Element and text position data
<<<<
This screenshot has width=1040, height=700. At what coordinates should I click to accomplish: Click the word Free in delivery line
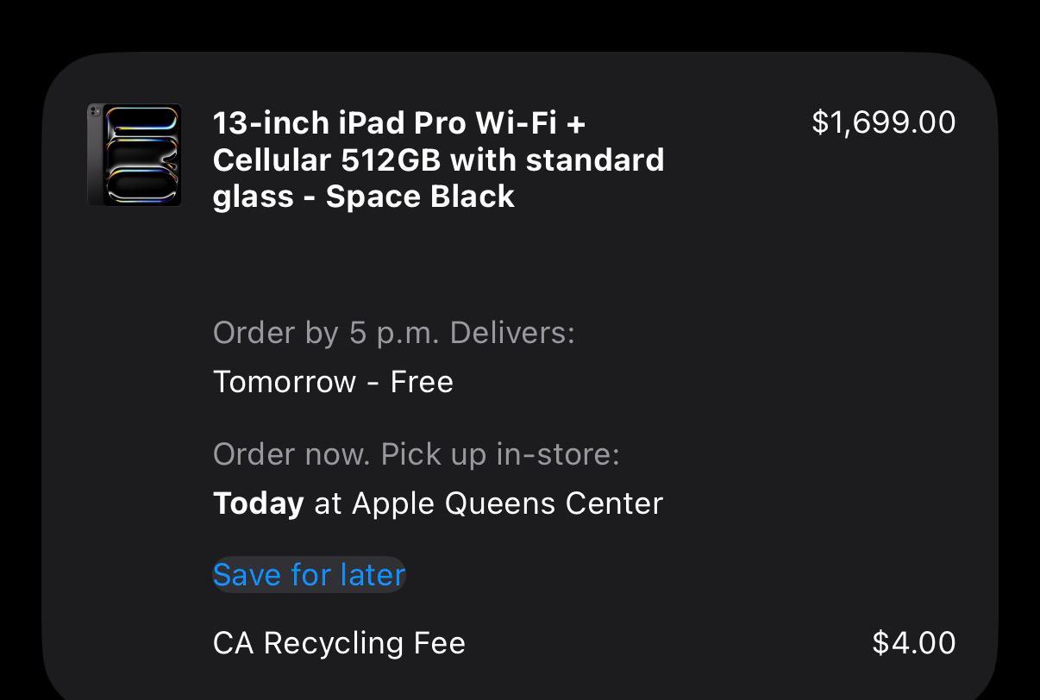point(422,382)
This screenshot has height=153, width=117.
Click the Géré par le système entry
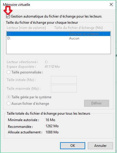(x=84, y=34)
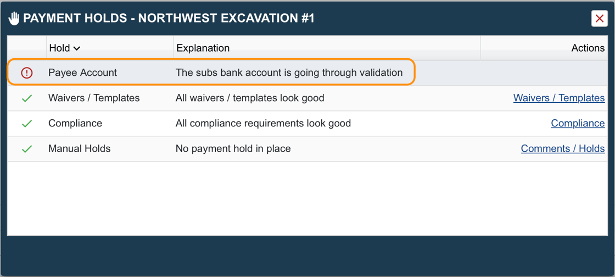Click the hand icon in dialog title
This screenshot has height=277, width=615.
click(14, 18)
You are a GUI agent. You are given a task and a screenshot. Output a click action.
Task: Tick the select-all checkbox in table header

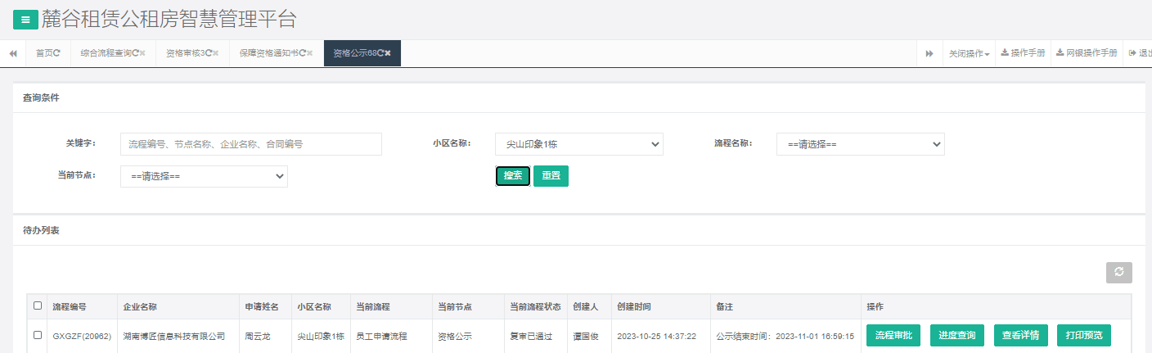coord(38,306)
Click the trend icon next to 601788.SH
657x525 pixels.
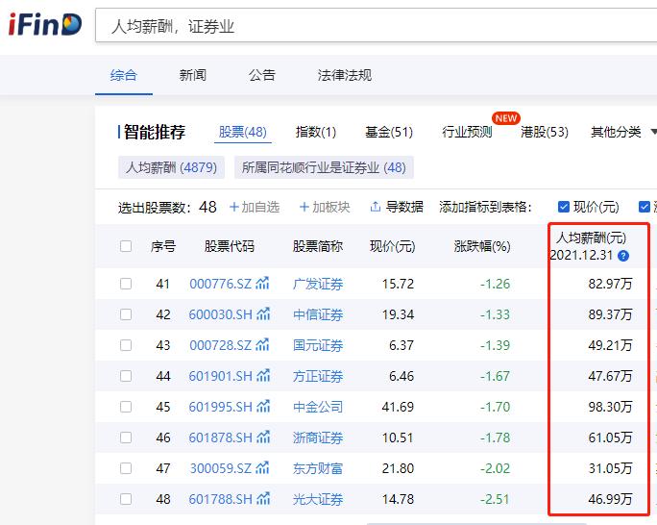click(x=263, y=499)
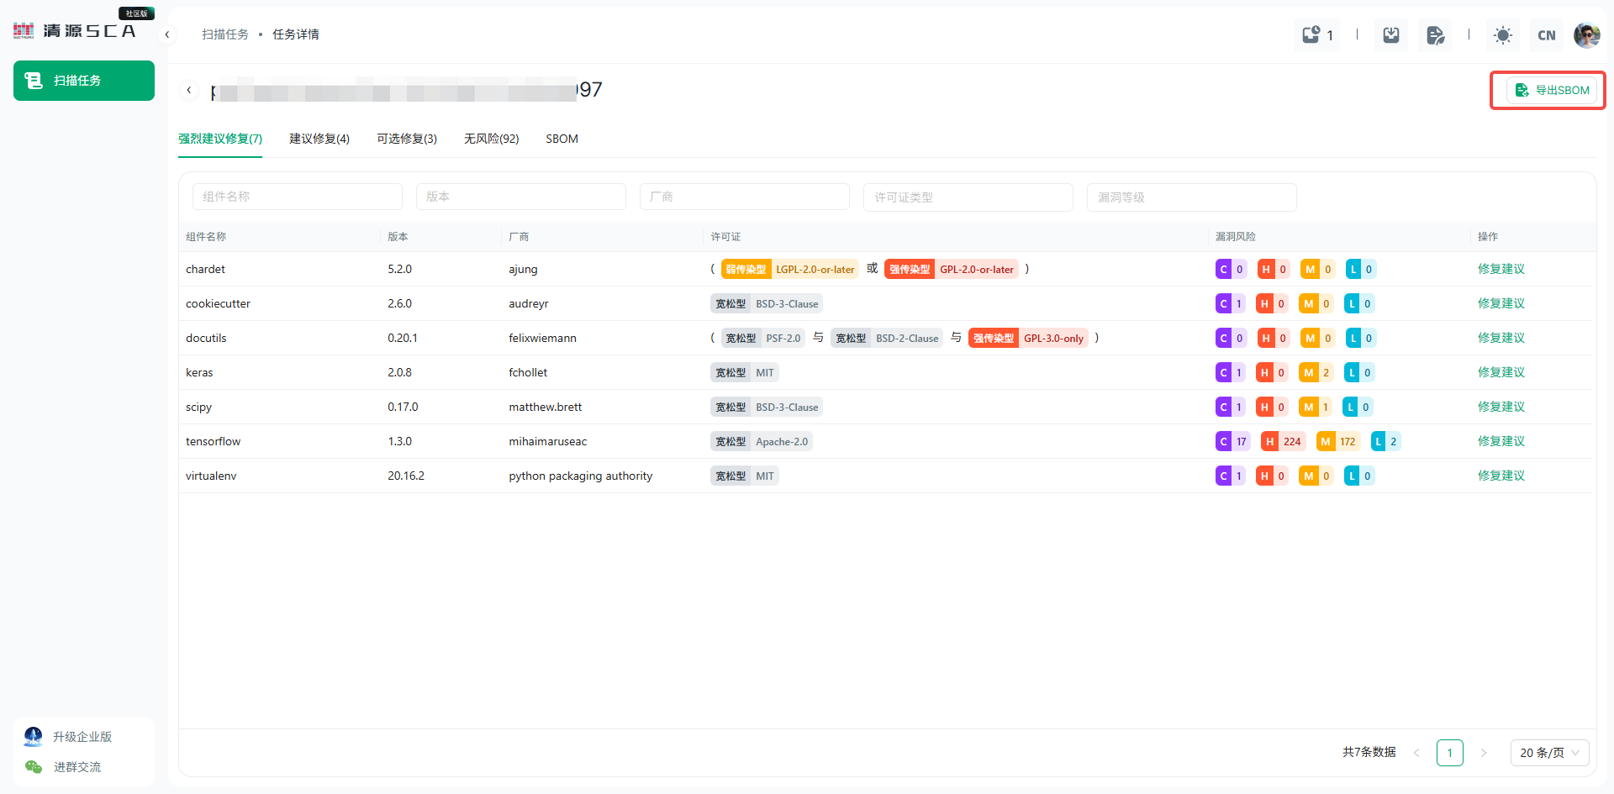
>>>>
Write out the rows exactly as they appear above, starting at the line that contains "You are a GUI" and ending with the last of the rows. Leave the pictures out of your answer.

You are a GUI agent. You are given a task and a screenshot. Output a click action.
Task: Tick the select-all checkbox in table header

coord(38,306)
Click the trend icon next to 601788.SH
657x525 pixels.
click(x=263, y=499)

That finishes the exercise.